Aujourd'hui j'arrive à trouver plutôt bien que des millions de gens s'envoient des vœux et s'embrassent au moins une fois l'an. Je n'ose pas croire que ce sont des millions de faux culs. Je suis même persuadé que 99,99% de ces terriens sont sincères, ne serait-ce que le temps d'une bise. Et toutes ces résolutions pour démarrer une année meilleure que les précédentes.
Combien de clopes écrasées, de derniers verres vidés, d'énergie retrouvée pour déplacer une montagne, lancer un défi, changer de vie... Qu'en reste-t'il le 2 janvier, le 31 juillet ou le prochain 31 décembre ? Même si ce n'est que pour la beauté du geste, ça vaut le coup d'être tenté. Sentir le souffle du possible et se laisser porter par sa vague euphorique, c'est un instantané de bonheur.
Ma tournée s'est finie le 6 décembre à Ivry. Je suis en retraite pour préparer le nouvel album. Je vais partir faire des concerts en Afrique au mois de mars. Beaucoup de points de suspension constellent déjà mon agenda 2004. Il y en a aussi dans ma tête. Écrire des chansons, d'accord, mais lesquelles ? Après toutes ces années, le piège est plus dans la redite que le tarissement. J'ai envie de portraits, de décrire des personnes. Je n'ai plus fait cela depuis longtemps. Durant mes tournées, je rencontre des gens remarquables, je croise des vies étonnantes dans des régions où Johnny Hallyday ne foutra jamais les pieds, que Chirac survole à bord d'hélicoptère et que la capitale dédaigne. La province. Il y a deux pays en France : Paris et la province.

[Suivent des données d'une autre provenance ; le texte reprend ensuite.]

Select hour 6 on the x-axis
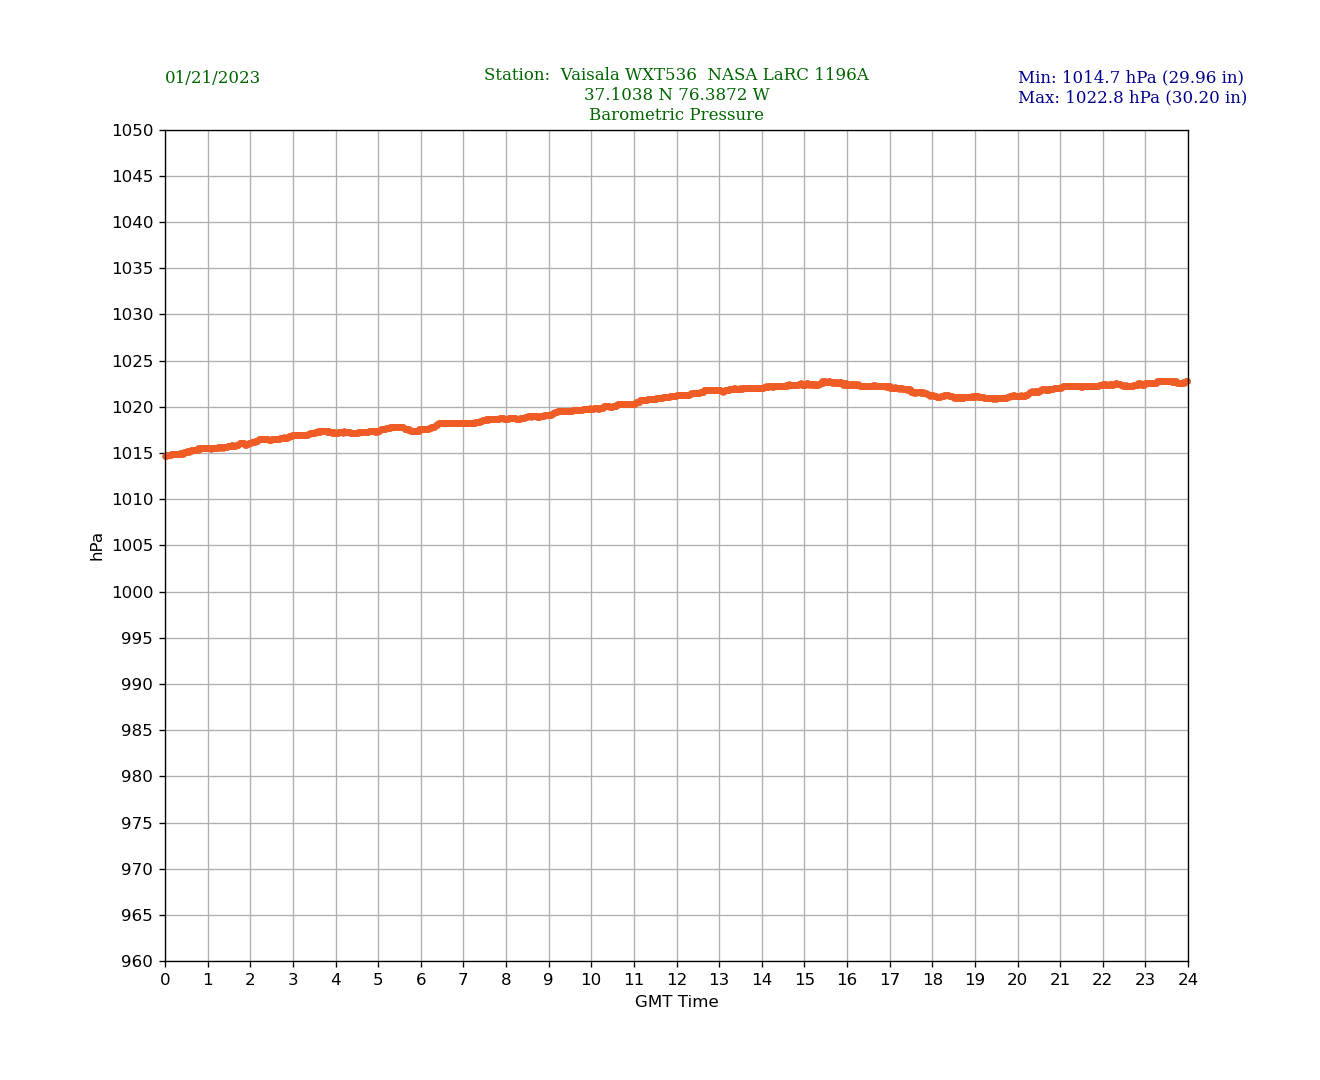This screenshot has width=1320, height=1080. point(421,980)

Cela fait 16 ans que je vis en région parisienne et j'ai toujours l'impression d'être un immigré de province. Pourtant, le parisien type, celui qui mène cette ville à un train d'enfer et la rend brutale, est rarement né intra muros. C'est un provincial qui a coupé les ponts et supporte mal de retrouver la région qu'il a fuie. Quand, à Noël, il "descend" voir sa famille, il a le verbe condescendant et la lassitude hautaine. Il utilise son portable comme une zapette pour se sortir d'un programme rébarbatif. Il se demande ce qu'il fout là et se félicite d'avoir su un jour s'évader du monde restreint de ses origines. Le 31 décembre, assis devant sa télé, une pile de DVD posée à côté de lui, il se félicite de ne plus avoir de joies simples et vulgaires et s'emmerde ce jour-là comme n'importe quel autre jour de l'année.
Bonne année 2004 !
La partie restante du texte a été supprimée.